I once heard Lenny Susskind relate the question: "how many particles do you need in a box for the ideal gas law to 'pretty much' hold?" Obviously this question requires a notion of 'pretty much' to formalize. In thermodynamics we usually assume $N \sim N_A$, which is some astronomically large number. But it seems reasonable that if $N = 1000$, particles in a box behave more or less like a gas.
The same question can be asked of the large $N$ expansion in gauge theory. Technically, calculational tools like spectral curves only appear in the formal $N \to \infty$ limit. Presumably we understand the leading $1/N$ corrections to these predictions. My question is: how small can $N$ be such that for reasonable questions, the large $N$ limit gives more or less the correct answer?
When Lenny asked the question, it was in the context of black holes. It was essentially the question "how many degrees of freedom does a black hole need to have at a minimum for Hawking radiation to appear more-or-less thermalized?" It struck me as a very difficult question to answer, and made even more interesting by the fact that "large enough" $N$ does not seem to be that large at all.
With all that said, how badly does large $N$ gauge theory fail for groups like, say $SU(5)$? Is it completely worthless? Is it more or less accurate? How are $1/N$ corrections handled in the literature?
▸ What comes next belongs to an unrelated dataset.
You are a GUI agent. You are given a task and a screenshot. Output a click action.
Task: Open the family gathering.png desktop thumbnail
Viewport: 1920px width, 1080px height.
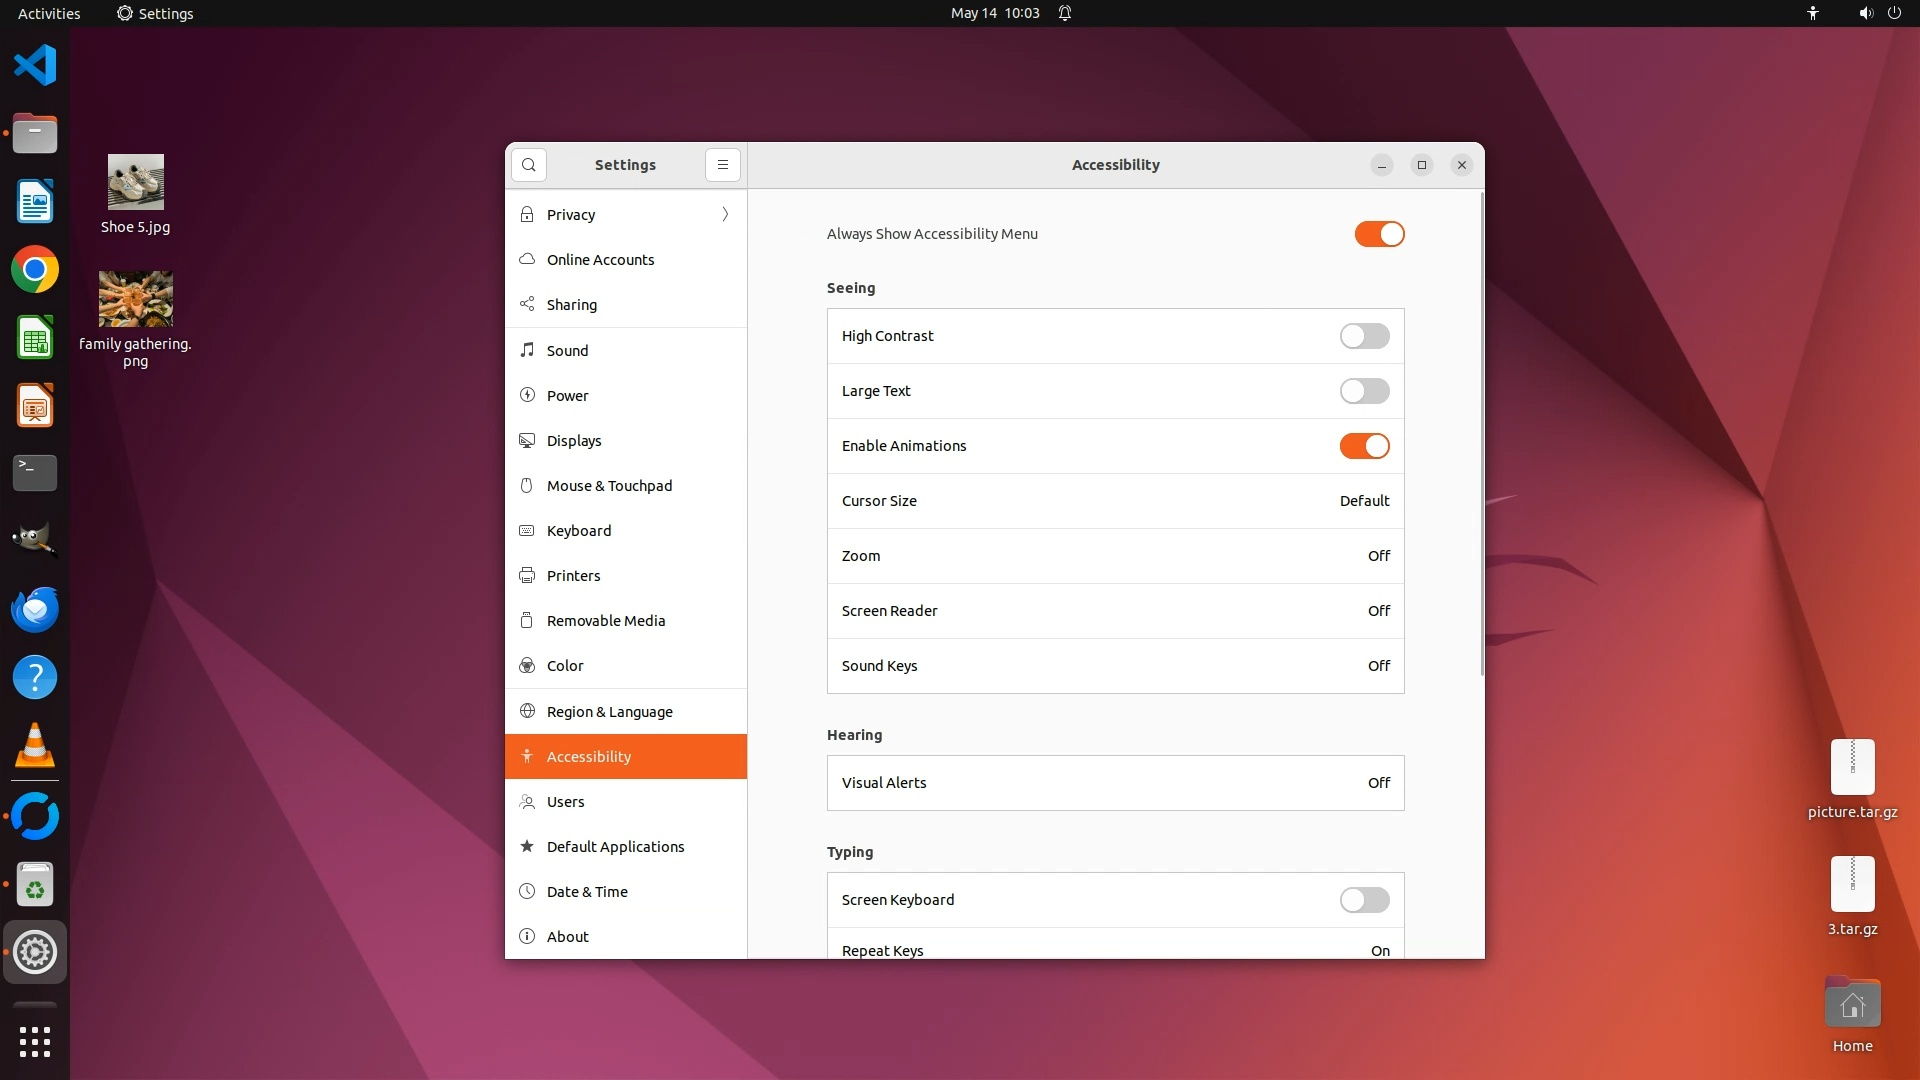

Aside: in the context of thermodynamics, the important "large $N$" approximation made is the Stirling approximation $\log(N!) \approx N\log(N)-N + \mathcal{O}(\log(N))$. As you can convince yourself by plotting each side of this approximation, it becomes more or less exact around $N = 4$. Obviously there is a lot more to be said than this, but I think it shows that conventional ideas about how large $N$ must be tend to be overestimates.